Peut-être y avait-il aussi la barrière de la langue qui faisait qu'ils avaient plus de retenue ?

« La barrière de la langue, oui... Je crois aussi que c'est une différence culturelle. J'étais aussi leur professeur de français, donc ce n'est pas facile, j'avais la double-casquette. Pour eux, il y a quand même le respect du professeur et je crois qu'ils avaient du mal à se laisser aller. Ils ont une discipline que les élèves français n'ont pas toujours, les Français sont toujours prêts à s'amuser, même en cours, donc en France ça leur était beaucoup plus facile de se lâcher, de dire des gros mots, d'être dans la provocation, ce que n'ont pas du tout les élèves tchèques à mon avis, et ce qui est très bien d'ailleurs parce que du coup, ce qu'ils jouent, ce n'est que du bon. »
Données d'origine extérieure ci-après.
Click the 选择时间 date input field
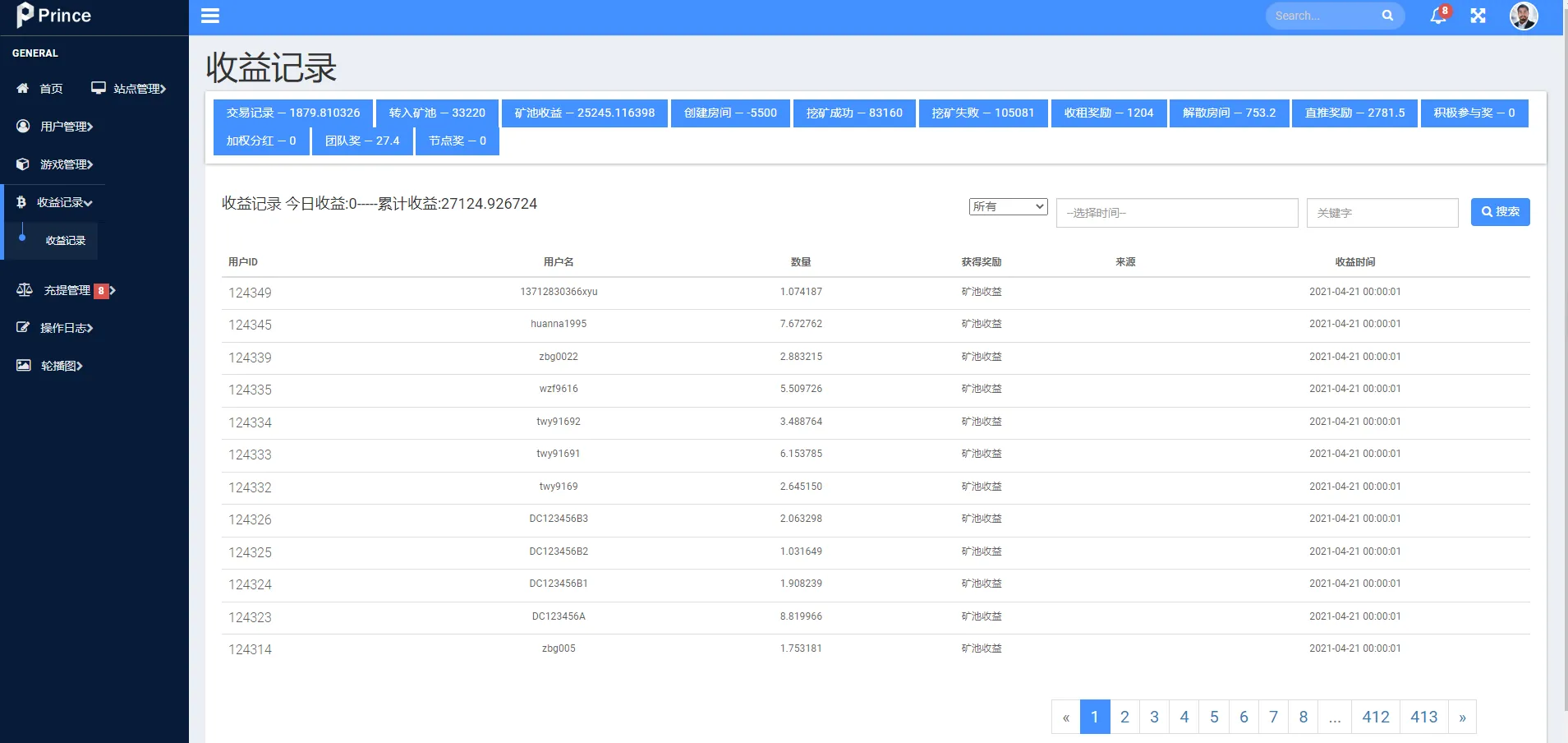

Rappelons que Prague, Tabor et Brno sont les trois autres villes de République tchèque qui possèdent un établissement d'enseignement secondaire doté d'une section liée au système éducatif français. Il ne nous reste plus qu'à féliciter les bacheliers du cru 2006 et leur souhaiter bonne chance pour leurs examens d'entrée dans les universités tchèques ou bonne découverte s'ils ont décidé d'opter pour un départ vers la France...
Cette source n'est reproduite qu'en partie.